* **Task requirements**
Every line in the data must be transcribed exactly.

* **Excerpted data**

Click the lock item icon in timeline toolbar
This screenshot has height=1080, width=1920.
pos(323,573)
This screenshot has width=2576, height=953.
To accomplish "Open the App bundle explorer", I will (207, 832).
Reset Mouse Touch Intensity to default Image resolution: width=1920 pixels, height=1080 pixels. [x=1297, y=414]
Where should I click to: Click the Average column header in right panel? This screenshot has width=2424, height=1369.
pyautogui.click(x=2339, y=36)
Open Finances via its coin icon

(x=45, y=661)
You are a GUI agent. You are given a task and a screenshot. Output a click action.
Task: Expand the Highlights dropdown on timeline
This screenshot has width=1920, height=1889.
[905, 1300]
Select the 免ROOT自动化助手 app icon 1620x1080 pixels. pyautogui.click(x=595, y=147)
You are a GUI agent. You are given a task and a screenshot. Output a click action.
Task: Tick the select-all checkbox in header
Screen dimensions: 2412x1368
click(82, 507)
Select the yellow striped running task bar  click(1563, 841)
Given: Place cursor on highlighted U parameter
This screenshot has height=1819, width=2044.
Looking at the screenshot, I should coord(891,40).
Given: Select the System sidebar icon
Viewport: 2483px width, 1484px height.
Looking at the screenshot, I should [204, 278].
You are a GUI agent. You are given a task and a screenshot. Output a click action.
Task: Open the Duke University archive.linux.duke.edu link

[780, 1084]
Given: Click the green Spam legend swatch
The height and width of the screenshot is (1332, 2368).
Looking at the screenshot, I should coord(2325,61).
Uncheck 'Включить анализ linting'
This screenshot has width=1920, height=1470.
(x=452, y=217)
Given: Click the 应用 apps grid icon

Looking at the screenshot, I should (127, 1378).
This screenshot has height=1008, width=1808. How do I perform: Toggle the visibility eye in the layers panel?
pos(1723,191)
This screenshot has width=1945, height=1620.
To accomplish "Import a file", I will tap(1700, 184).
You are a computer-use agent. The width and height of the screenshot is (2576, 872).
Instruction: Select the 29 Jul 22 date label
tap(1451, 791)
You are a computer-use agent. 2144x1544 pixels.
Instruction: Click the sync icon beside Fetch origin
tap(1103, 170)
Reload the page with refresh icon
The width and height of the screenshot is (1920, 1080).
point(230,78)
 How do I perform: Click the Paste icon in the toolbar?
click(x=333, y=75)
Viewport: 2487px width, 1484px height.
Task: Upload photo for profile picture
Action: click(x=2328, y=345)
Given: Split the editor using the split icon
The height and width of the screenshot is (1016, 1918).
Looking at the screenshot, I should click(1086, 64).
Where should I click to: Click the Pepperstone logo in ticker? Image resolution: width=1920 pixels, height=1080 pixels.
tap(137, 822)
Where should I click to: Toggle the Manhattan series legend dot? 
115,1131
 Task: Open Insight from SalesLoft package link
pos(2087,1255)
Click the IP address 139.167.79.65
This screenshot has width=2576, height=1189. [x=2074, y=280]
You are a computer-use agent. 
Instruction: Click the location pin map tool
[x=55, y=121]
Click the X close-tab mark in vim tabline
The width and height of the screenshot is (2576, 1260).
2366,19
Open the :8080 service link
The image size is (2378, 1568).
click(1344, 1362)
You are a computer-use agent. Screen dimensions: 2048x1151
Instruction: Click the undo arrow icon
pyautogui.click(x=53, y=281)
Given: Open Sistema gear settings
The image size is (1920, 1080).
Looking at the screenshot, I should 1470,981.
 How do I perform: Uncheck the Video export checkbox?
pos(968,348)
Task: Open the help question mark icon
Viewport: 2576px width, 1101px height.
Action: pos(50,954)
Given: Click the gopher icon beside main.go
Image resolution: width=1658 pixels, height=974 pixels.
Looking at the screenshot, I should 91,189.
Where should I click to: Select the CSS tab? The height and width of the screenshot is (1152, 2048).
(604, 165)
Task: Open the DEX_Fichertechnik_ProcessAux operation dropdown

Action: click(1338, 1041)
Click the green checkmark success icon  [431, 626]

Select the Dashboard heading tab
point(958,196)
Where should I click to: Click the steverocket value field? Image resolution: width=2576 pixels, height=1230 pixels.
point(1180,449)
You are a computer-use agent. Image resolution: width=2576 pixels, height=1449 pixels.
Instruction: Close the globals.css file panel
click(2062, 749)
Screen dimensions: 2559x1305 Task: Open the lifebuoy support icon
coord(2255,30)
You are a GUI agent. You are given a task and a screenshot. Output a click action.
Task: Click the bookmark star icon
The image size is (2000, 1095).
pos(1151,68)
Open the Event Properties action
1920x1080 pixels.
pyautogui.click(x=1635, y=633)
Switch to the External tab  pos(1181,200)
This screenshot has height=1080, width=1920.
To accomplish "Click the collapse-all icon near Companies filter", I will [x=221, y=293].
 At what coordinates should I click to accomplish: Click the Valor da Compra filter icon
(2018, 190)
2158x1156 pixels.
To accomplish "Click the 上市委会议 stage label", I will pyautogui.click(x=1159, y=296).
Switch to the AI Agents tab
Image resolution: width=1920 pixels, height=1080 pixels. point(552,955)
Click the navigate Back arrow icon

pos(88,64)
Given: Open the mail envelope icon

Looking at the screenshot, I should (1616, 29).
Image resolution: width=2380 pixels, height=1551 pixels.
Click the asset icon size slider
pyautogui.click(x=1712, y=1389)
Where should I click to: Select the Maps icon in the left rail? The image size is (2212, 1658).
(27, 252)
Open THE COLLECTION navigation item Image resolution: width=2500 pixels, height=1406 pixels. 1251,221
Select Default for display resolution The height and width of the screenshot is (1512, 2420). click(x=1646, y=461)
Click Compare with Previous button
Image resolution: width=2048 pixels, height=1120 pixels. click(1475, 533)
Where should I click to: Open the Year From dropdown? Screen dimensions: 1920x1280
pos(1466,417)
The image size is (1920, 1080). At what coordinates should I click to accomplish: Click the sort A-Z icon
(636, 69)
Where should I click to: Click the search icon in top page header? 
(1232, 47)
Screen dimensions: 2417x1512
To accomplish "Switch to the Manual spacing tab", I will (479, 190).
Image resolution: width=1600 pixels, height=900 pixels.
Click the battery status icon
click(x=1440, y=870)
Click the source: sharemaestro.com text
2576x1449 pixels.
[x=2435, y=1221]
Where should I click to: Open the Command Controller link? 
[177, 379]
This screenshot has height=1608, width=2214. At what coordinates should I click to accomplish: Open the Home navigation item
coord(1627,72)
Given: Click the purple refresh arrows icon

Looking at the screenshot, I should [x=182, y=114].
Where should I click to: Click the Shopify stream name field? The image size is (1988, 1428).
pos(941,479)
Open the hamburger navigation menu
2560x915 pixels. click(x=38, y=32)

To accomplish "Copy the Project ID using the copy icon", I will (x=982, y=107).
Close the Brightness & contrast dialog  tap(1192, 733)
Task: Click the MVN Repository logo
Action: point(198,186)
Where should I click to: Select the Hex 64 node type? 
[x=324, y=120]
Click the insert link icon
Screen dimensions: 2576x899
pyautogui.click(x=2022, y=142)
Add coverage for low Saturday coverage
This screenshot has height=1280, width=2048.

* **Solution to this exercise**
Click the lock item icon in timeline toolbar
This screenshot has height=1080, width=1920.
pos(323,573)
This screenshot has width=2576, height=953.
To accomplish "Open the App bundle explorer", I will (207, 832).
Reset Mouse Touch Intensity to default Image resolution: width=1920 pixels, height=1080 pixels. [x=1297, y=414]
Where should I click to: Click the Average column header in right panel? This screenshot has width=2424, height=1369.
pyautogui.click(x=2339, y=36)
Open Finances via its coin icon

(x=45, y=661)
You are a GUI agent. You are given a task and a screenshot. Output a click action.
Task: Expand the Highlights dropdown on timeline
This screenshot has width=1920, height=1889.
[905, 1300]
Select the 免ROOT自动化助手 app icon 1620x1080 pixels. pyautogui.click(x=595, y=147)
You are a GUI agent. You are given a task and a screenshot. Output a click action.
Task: Tick the select-all checkbox in header
Screen dimensions: 2412x1368
click(82, 507)
Select the yellow striped running task bar  click(1563, 841)
Given: Place cursor on highlighted U parameter
This screenshot has height=1819, width=2044.
Looking at the screenshot, I should coord(891,40).
Given: Select the System sidebar icon
Viewport: 2483px width, 1484px height.
Looking at the screenshot, I should [204, 278].
You are a GUI agent. You are given a task and a screenshot. Output a click action.
Task: Open the Duke University archive.linux.duke.edu link

[780, 1084]
Given: Click the green Spam legend swatch
The height and width of the screenshot is (1332, 2368).
Looking at the screenshot, I should coord(2325,61).
Uncheck 'Включить анализ linting'
This screenshot has width=1920, height=1470.
(x=452, y=217)
Given: Click the 应用 apps grid icon

Looking at the screenshot, I should (127, 1378).
This screenshot has height=1008, width=1808. How do I perform: Toggle the visibility eye in the layers panel?
pos(1723,191)
This screenshot has width=1945, height=1620.
To accomplish "Import a file", I will tap(1700, 184).
You are a computer-use agent. The width and height of the screenshot is (2576, 872).
Instruction: Select the 29 Jul 22 date label
tap(1451, 791)
You are a computer-use agent. 2144x1544 pixels.
Instruction: Click the sync icon beside Fetch origin
tap(1103, 170)
Reload the page with refresh icon
The width and height of the screenshot is (1920, 1080).
point(230,78)
 How do I perform: Click the Paste icon in the toolbar?
click(x=333, y=75)
Viewport: 2487px width, 1484px height.
Task: Upload photo for profile picture
Action: click(x=2328, y=345)
Given: Split the editor using the split icon
The height and width of the screenshot is (1016, 1918).
Looking at the screenshot, I should click(1086, 64).
Where should I click to: Click the Pepperstone logo in ticker? Image resolution: width=1920 pixels, height=1080 pixels.
tap(137, 822)
Where should I click to: Toggle the Manhattan series legend dot? 
115,1131
 Task: Open Insight from SalesLoft package link
pos(2087,1255)
Click the IP address 139.167.79.65
This screenshot has width=2576, height=1189. [x=2074, y=280]
You are a computer-use agent. 
Instruction: Click the location pin map tool
[x=55, y=121]
Click the X close-tab mark in vim tabline
The width and height of the screenshot is (2576, 1260).
2366,19
Open the :8080 service link
The image size is (2378, 1568).
click(1344, 1362)
You are a computer-use agent. Screen dimensions: 2048x1151
Instruction: Click the undo arrow icon
pyautogui.click(x=53, y=281)
Given: Open Sistema gear settings
The image size is (1920, 1080).
Looking at the screenshot, I should 1470,981.
 How do I perform: Uncheck the Video export checkbox?
pos(968,348)
Task: Open the help question mark icon
Viewport: 2576px width, 1101px height.
Action: pos(50,954)
Given: Click the gopher icon beside main.go
Image resolution: width=1658 pixels, height=974 pixels.
Looking at the screenshot, I should 91,189.
Where should I click to: Select the CSS tab? The height and width of the screenshot is (1152, 2048).
(604, 165)
Task: Open the DEX_Fichertechnik_ProcessAux operation dropdown

Action: click(1338, 1041)
Click the green checkmark success icon  [431, 626]

Select the Dashboard heading tab
point(958,196)
Where should I click to: Click the steverocket value field? Image resolution: width=2576 pixels, height=1230 pixels.
point(1180,449)
You are a computer-use agent. Image resolution: width=2576 pixels, height=1449 pixels.
Instruction: Close the globals.css file panel
click(2062, 749)
Screen dimensions: 2559x1305 Task: Open the lifebuoy support icon
coord(2255,30)
You are a GUI agent. You are given a task and a screenshot. Output a click action.
Task: Click the bookmark star icon
The image size is (2000, 1095).
pos(1151,68)
Open the Event Properties action
1920x1080 pixels.
pyautogui.click(x=1635, y=633)
Switch to the External tab  pos(1181,200)
This screenshot has height=1080, width=1920.
To accomplish "Click the collapse-all icon near Companies filter", I will [x=221, y=293].
 At what coordinates should I click to accomplish: Click the Valor da Compra filter icon
(2018, 190)
2158x1156 pixels.
To accomplish "Click the 上市委会议 stage label", I will pyautogui.click(x=1159, y=296).
Switch to the AI Agents tab
Image resolution: width=1920 pixels, height=1080 pixels. point(552,955)
Click the navigate Back arrow icon

pos(88,64)
Given: Open the mail envelope icon

Looking at the screenshot, I should (1616, 29).
Image resolution: width=2380 pixels, height=1551 pixels.
Click the asset icon size slider
pyautogui.click(x=1712, y=1389)
Where should I click to: Select the Maps icon in the left rail? The image size is (2212, 1658).
(27, 252)
Open THE COLLECTION navigation item Image resolution: width=2500 pixels, height=1406 pixels. 1251,221
Select Default for display resolution The height and width of the screenshot is (1512, 2420). click(x=1646, y=461)
Click Compare with Previous button
Image resolution: width=2048 pixels, height=1120 pixels. click(1475, 533)
Where should I click to: Open the Year From dropdown? Screen dimensions: 1920x1280
pos(1466,417)
The image size is (1920, 1080). At what coordinates should I click to accomplish: Click the sort A-Z icon
(636, 69)
Where should I click to: Click the search icon in top page header? 
(1232, 47)
Screen dimensions: 2417x1512
To accomplish "Switch to the Manual spacing tab", I will (479, 190).
Image resolution: width=1600 pixels, height=900 pixels.
Click the battery status icon
click(x=1440, y=870)
Click the source: sharemaestro.com text
2576x1449 pixels.
[x=2435, y=1221]
Where should I click to: Open the Command Controller link? 
[177, 379]
This screenshot has height=1608, width=2214. At what coordinates should I click to accomplish: Open the Home navigation item
coord(1627,72)
Given: Click the purple refresh arrows icon

Looking at the screenshot, I should [x=182, y=114].
Where should I click to: Click the Shopify stream name field? The image size is (1988, 1428).
pos(941,479)
Open the hamburger navigation menu
2560x915 pixels. click(x=38, y=32)

To accomplish "Copy the Project ID using the copy icon", I will (x=982, y=107).
Close the Brightness & contrast dialog  tap(1192, 733)
Task: Click the MVN Repository logo
Action: point(198,186)
Where should I click to: Select the Hex 64 node type? 
[x=324, y=120]
Click the insert link icon
Screen dimensions: 2576x899
pyautogui.click(x=2022, y=142)
Add coverage for low Saturday coverage
This screenshot has height=1280, width=2048.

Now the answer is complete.